GH-${GITHUB_ISSUE_ID}: [${COMPONENT}] ${SUMMARY}

or

MINOR: [${COMPONENT}] ${SUMMARY}

See also:

github-actions · 2025-05-09T11:34:24Z

⚠️ GitHub issue #46371 has been automatically assigned in GitHub to PR creator.

…pp-decoder-tools

cpp/src/parquet/variant_test.cpp

cpp/src/parquet/variant.h

mapleFU · 2025-05-13T11:50:05Z

cpp/src/parquet/variant.h

+  /// \defgroup ValueAccessors
+  /// @{
+
+  // Note: Null doesn't need visitor.


I don't know should we just return an arrow's Scalar, it would be easy to use but in-efficient.

cpp/src/parquet/variant.h

cpp/src/parquet/variant.cc

mapleFU · 2025-05-14T08:06:51Z

cpp/src/parquet/variant.h

+  int8_t getInt8() const;
+  int16_t getInt16() const;
+  int32_t getInt32() const;
+  int64_t getInt64() const;


Currently, getInt64 only supports read from int64, which is too strict for integer. I think we can also uses some way to allow getInt64 to get some "smaller types" like int32, int16, int8.

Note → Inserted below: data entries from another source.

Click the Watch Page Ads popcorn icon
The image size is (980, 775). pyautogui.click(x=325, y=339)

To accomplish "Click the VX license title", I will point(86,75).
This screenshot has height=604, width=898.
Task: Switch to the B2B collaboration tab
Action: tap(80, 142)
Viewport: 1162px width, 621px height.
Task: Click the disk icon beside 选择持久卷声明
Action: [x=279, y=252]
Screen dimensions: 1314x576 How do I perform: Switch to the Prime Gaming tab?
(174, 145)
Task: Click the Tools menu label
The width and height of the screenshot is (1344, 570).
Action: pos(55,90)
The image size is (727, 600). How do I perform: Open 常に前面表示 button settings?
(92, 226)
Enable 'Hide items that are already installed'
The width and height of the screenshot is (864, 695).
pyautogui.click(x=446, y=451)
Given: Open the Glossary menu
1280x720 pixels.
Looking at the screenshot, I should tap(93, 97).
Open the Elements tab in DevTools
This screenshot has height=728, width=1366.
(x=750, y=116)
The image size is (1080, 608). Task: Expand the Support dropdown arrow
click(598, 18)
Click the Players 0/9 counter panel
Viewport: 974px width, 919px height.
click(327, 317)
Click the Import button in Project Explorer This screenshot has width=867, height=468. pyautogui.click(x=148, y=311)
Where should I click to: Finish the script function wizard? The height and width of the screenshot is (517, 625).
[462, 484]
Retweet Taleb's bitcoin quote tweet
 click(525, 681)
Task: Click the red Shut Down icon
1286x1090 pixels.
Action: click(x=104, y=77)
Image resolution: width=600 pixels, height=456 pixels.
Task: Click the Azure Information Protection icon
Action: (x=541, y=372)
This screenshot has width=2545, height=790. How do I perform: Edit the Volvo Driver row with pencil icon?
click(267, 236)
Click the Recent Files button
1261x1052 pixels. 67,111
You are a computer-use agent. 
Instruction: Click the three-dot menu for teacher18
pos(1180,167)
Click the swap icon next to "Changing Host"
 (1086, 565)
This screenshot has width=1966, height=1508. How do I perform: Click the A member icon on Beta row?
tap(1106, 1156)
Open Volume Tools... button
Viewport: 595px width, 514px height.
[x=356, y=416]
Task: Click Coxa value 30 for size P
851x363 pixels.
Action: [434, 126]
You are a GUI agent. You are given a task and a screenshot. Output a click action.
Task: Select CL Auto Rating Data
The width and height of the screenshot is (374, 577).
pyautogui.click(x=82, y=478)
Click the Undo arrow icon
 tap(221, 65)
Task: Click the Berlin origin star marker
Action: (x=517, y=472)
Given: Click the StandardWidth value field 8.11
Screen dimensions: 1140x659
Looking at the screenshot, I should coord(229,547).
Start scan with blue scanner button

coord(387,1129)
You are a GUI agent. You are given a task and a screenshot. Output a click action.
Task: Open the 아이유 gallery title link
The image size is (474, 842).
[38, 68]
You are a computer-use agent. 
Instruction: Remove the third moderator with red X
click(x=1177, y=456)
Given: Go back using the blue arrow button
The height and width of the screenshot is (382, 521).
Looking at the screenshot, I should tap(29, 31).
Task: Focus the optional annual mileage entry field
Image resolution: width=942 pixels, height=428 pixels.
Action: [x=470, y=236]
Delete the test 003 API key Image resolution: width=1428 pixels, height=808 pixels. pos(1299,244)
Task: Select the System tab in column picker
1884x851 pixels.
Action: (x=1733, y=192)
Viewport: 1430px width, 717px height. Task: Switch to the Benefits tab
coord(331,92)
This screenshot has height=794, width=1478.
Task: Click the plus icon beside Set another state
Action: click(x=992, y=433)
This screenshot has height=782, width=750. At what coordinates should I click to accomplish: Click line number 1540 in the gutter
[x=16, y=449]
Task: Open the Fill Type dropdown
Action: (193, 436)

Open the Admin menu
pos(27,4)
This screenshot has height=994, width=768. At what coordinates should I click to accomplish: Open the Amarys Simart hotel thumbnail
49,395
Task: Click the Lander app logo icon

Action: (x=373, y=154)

mapleFU · 2025-05-14T08:07:05Z

cpp/src/parquet/variant.h

+  int32_t getInt32() const;
+  int64_t getInt64() const;
+  /// Include short_string optimization and primitive string type
+  std::string_view getString() const;


Currently I didn't check utf-8 here.

mapleFU · 2025-05-14T08:07:50Z

cpp/src/parquet/variant.h

+  std::string_view getString() const;
+  std::string_view getBinary() const;
+  float getFloat() const;
+  double getDouble() const;


Currently, getDouble only supports read from getFloat, which is too strict for. Maybe we can also uses some way to allow getDouble get other types

mapleFU · 2025-05-14T08:08:56Z

cpp/src/parquet/variant.cc

+  }
+
+  // checking the element is incremental.
+  // TODO(mwish): Remove this or encapsulate this range check to function


I think should we use a extra function here like "Validate", or just checks them here?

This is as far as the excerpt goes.